::: ENTRIES SHOWN :::

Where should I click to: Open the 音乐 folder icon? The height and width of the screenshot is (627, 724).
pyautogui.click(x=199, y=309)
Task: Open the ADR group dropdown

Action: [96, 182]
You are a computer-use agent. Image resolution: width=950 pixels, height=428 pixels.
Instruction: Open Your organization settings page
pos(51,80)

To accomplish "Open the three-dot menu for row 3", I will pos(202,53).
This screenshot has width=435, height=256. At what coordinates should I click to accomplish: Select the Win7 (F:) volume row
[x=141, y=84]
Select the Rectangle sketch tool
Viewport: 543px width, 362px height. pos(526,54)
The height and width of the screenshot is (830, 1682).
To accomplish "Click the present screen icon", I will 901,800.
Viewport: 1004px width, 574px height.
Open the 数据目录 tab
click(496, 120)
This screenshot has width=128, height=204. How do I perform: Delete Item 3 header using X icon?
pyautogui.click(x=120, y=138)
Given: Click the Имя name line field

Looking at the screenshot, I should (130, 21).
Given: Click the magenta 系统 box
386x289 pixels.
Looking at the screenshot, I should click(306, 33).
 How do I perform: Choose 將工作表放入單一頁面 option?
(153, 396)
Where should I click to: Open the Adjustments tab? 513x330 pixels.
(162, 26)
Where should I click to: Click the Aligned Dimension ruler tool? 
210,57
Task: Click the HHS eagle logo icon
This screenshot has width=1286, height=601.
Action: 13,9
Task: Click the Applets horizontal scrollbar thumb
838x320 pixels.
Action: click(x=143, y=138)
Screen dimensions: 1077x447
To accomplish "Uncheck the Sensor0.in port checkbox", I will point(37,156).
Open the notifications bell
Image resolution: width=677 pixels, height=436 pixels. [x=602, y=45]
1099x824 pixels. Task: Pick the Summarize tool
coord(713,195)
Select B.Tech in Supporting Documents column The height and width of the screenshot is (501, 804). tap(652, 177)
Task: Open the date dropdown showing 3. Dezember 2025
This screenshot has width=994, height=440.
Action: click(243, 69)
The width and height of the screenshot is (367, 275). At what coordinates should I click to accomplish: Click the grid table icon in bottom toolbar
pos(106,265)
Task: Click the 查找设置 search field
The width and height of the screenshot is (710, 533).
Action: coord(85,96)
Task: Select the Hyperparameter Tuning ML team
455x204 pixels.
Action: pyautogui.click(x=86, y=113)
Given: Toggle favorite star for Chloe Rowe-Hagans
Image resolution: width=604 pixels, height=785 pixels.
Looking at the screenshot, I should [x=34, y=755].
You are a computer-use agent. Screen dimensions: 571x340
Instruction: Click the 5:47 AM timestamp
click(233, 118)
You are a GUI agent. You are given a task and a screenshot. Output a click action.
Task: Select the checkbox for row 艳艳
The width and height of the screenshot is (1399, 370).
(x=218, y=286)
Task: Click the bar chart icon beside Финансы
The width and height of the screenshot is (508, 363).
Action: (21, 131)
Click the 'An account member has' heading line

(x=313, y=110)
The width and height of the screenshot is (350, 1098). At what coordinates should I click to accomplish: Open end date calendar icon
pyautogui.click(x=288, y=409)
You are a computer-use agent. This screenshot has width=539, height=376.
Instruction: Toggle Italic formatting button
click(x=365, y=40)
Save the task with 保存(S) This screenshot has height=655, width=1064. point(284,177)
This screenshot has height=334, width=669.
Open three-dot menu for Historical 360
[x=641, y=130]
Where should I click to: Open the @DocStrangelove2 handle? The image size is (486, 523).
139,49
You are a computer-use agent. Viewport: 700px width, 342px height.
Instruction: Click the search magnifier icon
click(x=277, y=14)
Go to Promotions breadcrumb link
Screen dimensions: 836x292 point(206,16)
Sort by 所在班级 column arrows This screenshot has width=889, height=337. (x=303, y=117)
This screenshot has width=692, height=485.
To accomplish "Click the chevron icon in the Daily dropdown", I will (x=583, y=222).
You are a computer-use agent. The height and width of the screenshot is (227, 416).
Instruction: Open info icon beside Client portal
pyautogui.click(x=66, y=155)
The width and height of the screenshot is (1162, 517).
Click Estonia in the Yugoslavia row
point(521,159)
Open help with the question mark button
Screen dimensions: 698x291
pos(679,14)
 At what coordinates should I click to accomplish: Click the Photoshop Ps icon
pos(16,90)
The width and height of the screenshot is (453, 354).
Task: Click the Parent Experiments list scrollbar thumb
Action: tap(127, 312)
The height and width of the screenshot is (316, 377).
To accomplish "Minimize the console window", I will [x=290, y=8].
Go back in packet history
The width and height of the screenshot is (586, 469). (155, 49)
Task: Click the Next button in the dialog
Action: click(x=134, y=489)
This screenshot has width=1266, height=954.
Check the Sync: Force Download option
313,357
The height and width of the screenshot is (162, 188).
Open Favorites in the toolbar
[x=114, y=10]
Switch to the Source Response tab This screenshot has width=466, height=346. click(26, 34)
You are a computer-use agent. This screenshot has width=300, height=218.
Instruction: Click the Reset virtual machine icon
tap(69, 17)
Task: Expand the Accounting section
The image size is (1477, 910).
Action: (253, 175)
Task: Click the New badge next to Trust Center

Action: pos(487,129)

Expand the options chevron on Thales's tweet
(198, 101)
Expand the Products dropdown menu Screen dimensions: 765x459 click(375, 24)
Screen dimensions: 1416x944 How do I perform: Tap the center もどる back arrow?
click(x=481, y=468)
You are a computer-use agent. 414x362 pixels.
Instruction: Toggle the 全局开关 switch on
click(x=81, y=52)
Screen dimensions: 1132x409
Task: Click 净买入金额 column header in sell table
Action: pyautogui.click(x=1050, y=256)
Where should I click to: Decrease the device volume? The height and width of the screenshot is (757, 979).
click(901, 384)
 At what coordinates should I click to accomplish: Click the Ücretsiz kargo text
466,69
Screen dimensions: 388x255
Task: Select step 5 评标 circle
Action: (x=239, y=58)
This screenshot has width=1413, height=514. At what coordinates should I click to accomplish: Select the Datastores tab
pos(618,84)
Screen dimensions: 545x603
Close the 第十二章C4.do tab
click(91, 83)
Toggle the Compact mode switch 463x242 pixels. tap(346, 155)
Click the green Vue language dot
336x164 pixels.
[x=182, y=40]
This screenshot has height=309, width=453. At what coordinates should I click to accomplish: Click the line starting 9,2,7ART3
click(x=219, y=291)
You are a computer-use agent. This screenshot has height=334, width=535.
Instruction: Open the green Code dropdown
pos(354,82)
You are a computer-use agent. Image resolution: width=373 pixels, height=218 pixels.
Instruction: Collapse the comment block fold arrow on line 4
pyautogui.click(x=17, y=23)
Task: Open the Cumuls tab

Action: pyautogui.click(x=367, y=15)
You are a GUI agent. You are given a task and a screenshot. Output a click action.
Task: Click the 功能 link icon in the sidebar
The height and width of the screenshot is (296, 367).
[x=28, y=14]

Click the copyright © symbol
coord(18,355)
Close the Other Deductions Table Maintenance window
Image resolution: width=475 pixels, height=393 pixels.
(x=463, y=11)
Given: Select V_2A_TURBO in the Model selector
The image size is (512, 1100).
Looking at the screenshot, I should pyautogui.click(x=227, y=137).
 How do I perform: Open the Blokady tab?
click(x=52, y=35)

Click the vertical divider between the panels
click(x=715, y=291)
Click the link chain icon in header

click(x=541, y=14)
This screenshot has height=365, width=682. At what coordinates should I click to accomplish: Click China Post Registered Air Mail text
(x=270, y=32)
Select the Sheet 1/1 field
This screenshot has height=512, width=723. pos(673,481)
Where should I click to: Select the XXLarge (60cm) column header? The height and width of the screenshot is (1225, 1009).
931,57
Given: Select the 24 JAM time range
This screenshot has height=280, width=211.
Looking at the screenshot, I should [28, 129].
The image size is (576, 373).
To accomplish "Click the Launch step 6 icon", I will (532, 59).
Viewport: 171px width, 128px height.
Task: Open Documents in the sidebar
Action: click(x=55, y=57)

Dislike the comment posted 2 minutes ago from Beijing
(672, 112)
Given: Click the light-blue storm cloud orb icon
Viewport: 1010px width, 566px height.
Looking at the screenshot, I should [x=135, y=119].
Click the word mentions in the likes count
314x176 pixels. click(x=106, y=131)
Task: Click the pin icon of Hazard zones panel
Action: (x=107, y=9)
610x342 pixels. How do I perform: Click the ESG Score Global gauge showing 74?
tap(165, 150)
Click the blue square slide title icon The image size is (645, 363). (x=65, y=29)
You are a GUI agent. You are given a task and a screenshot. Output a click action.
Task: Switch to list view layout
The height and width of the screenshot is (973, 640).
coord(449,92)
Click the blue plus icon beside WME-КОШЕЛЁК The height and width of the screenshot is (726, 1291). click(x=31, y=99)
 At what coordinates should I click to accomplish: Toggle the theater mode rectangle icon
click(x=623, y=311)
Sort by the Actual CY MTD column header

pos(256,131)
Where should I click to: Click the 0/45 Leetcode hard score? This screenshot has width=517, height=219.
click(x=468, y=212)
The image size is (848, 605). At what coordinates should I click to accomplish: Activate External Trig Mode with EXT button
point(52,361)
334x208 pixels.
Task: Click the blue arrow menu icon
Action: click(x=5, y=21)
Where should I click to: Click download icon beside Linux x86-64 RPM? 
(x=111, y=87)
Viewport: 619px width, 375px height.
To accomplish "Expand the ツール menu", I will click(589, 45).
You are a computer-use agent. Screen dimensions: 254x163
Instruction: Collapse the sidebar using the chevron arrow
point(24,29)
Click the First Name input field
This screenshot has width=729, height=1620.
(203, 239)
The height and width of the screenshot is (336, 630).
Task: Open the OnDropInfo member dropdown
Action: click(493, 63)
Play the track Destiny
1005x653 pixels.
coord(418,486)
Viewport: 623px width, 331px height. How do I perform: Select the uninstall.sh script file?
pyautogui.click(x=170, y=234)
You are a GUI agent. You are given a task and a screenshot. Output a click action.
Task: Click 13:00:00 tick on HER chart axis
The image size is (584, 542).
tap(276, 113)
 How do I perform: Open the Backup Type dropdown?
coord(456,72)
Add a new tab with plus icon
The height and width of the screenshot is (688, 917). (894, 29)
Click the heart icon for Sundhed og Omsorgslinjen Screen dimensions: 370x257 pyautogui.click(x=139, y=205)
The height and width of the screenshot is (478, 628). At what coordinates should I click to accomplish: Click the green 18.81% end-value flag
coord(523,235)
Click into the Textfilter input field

:::

Reply with the lines from the first line of the entries through the line that contains "Task: Click the HHS eagle logo icon", repeated exactly with both ends kept, and with nothing else.

Where should I click to: Open the 音乐 folder icon? The height and width of the screenshot is (627, 724).
pyautogui.click(x=199, y=309)
Task: Open the ADR group dropdown

Action: [96, 182]
You are a computer-use agent. Image resolution: width=950 pixels, height=428 pixels.
Instruction: Open Your organization settings page
pos(51,80)

To accomplish "Open the three-dot menu for row 3", I will pos(202,53).
This screenshot has width=435, height=256. At what coordinates should I click to accomplish: Select the Win7 (F:) volume row
[x=141, y=84]
Select the Rectangle sketch tool
Viewport: 543px width, 362px height. pos(526,54)
The height and width of the screenshot is (830, 1682).
To accomplish "Click the present screen icon", I will 901,800.
Viewport: 1004px width, 574px height.
Open the 数据目录 tab
click(496, 120)
This screenshot has width=128, height=204. How do I perform: Delete Item 3 header using X icon?
pyautogui.click(x=120, y=138)
Given: Click the Имя name line field

Looking at the screenshot, I should (130, 21).
Given: Click the magenta 系统 box
386x289 pixels.
Looking at the screenshot, I should click(306, 33).
 How do I perform: Choose 將工作表放入單一頁面 option?
(153, 396)
Where should I click to: Open the Adjustments tab? 513x330 pixels.
(162, 26)
Where should I click to: Click the Aligned Dimension ruler tool? 
210,57
Task: Click the HHS eagle logo icon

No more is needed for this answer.